##### DATA FOR THE TASK
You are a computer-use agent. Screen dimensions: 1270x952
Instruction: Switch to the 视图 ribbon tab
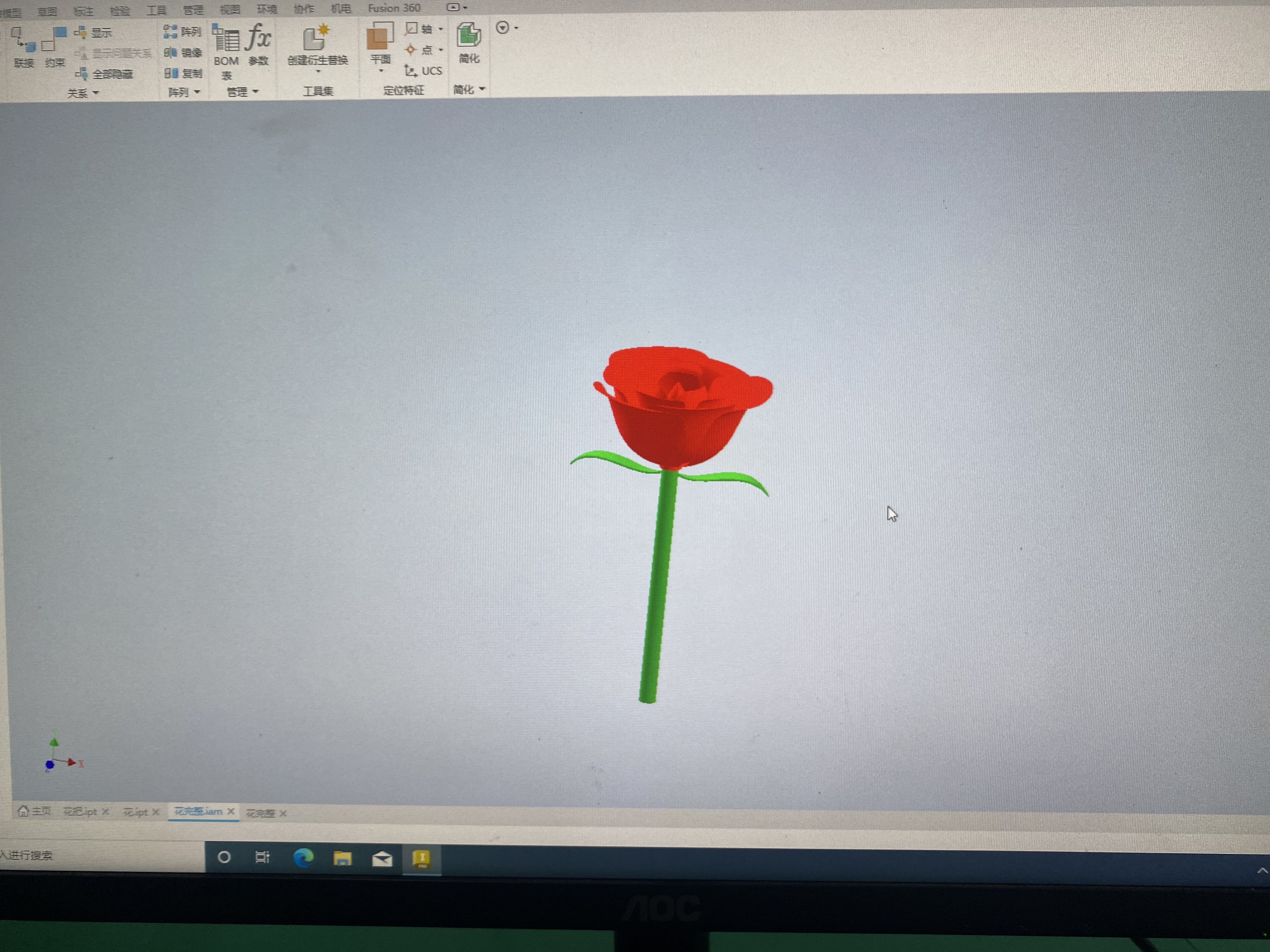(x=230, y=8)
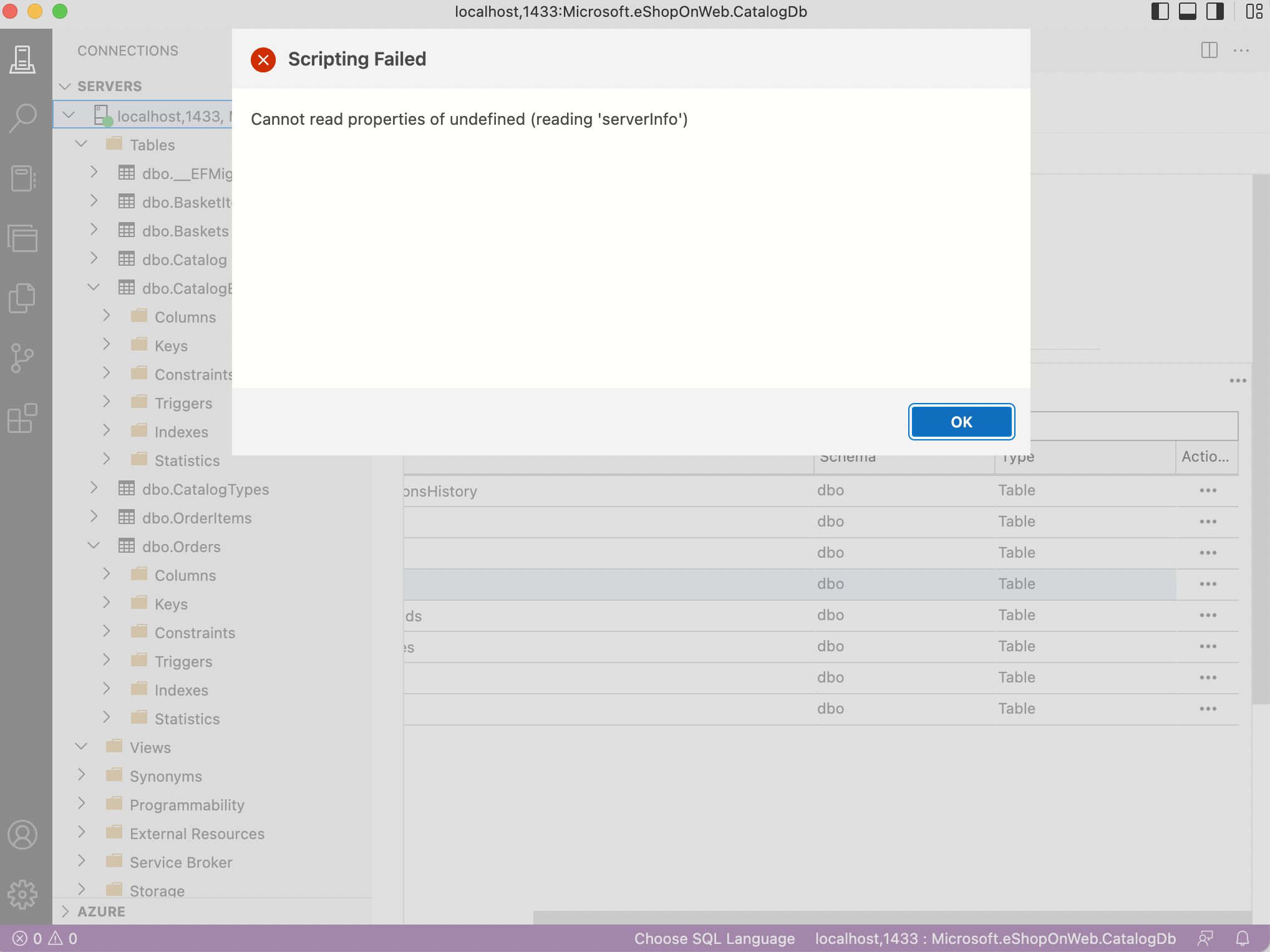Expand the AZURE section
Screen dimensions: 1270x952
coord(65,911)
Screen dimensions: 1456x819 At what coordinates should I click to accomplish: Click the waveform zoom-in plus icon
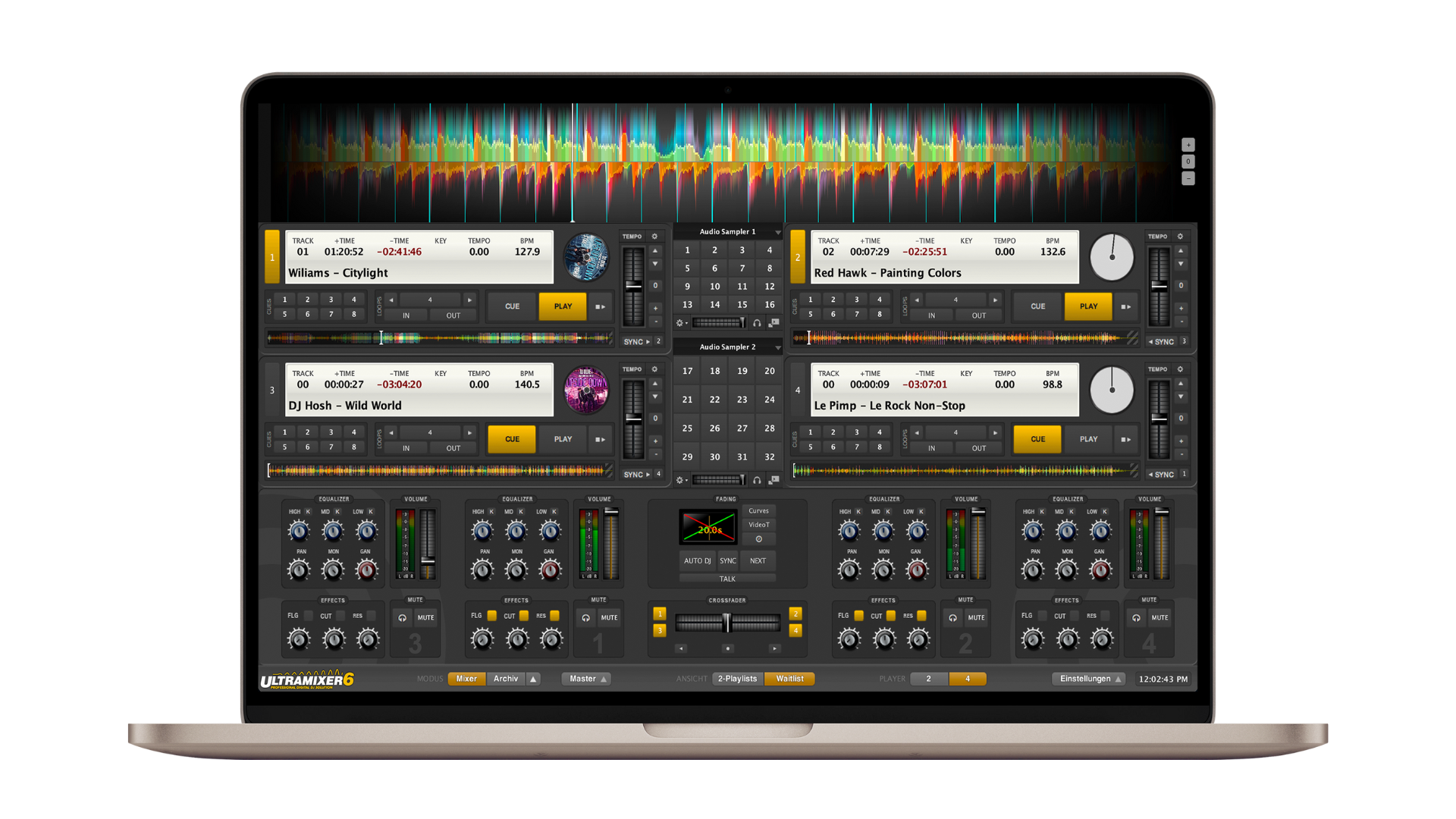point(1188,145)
##########
##### DATA FOR THE TASK
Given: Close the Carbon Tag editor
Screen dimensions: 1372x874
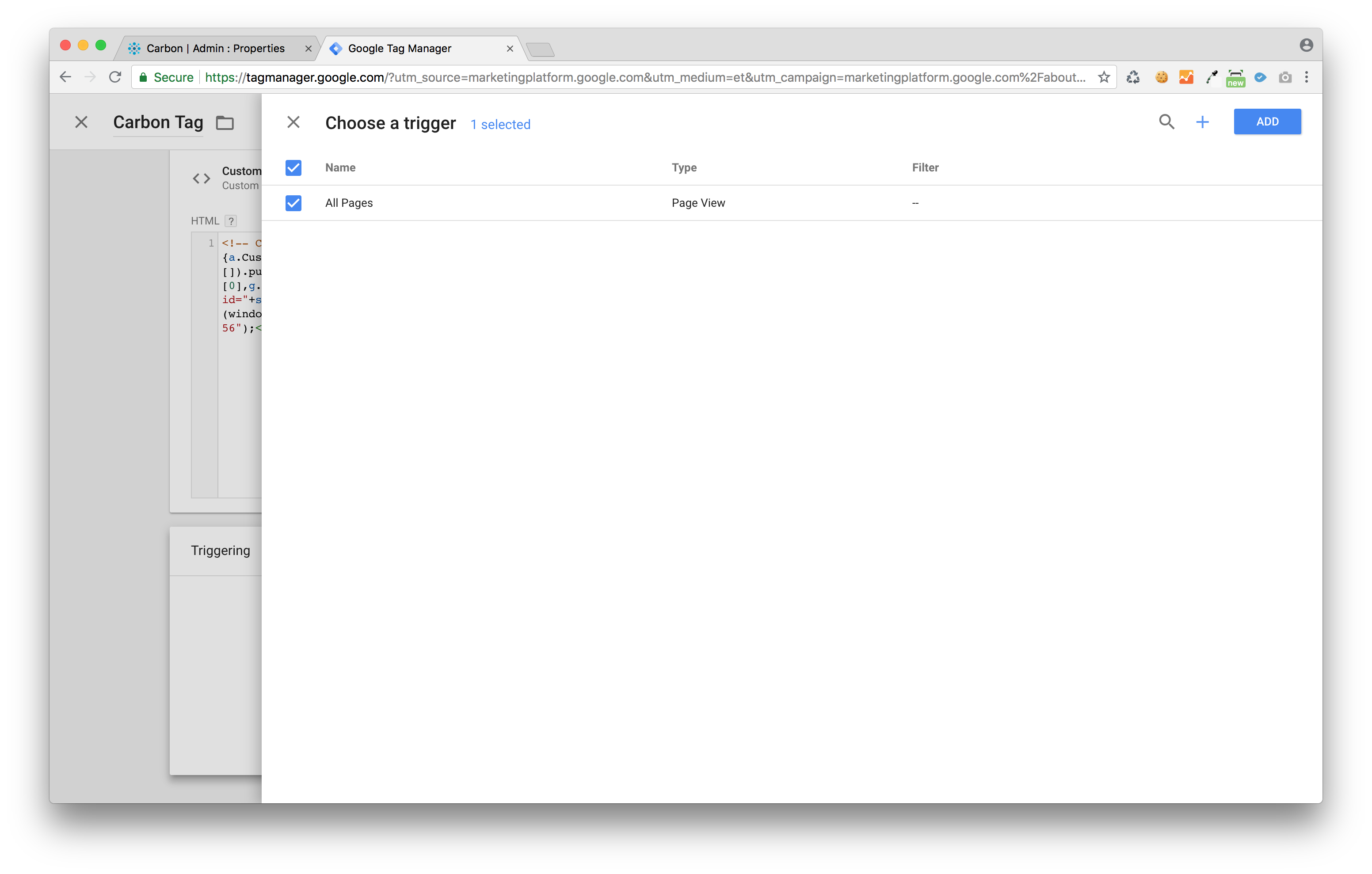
##########
WHAT IS REQUIRED -> Working from the material above, restate word for word the lines between the line with "Given: Close the Carbon Tag editor" and the line with "Screen dimensions: 1372x874", both included, and only those.

RESULT OF THIS TASK ->
Given: Close the Carbon Tag editor
Screen dimensions: 1372x874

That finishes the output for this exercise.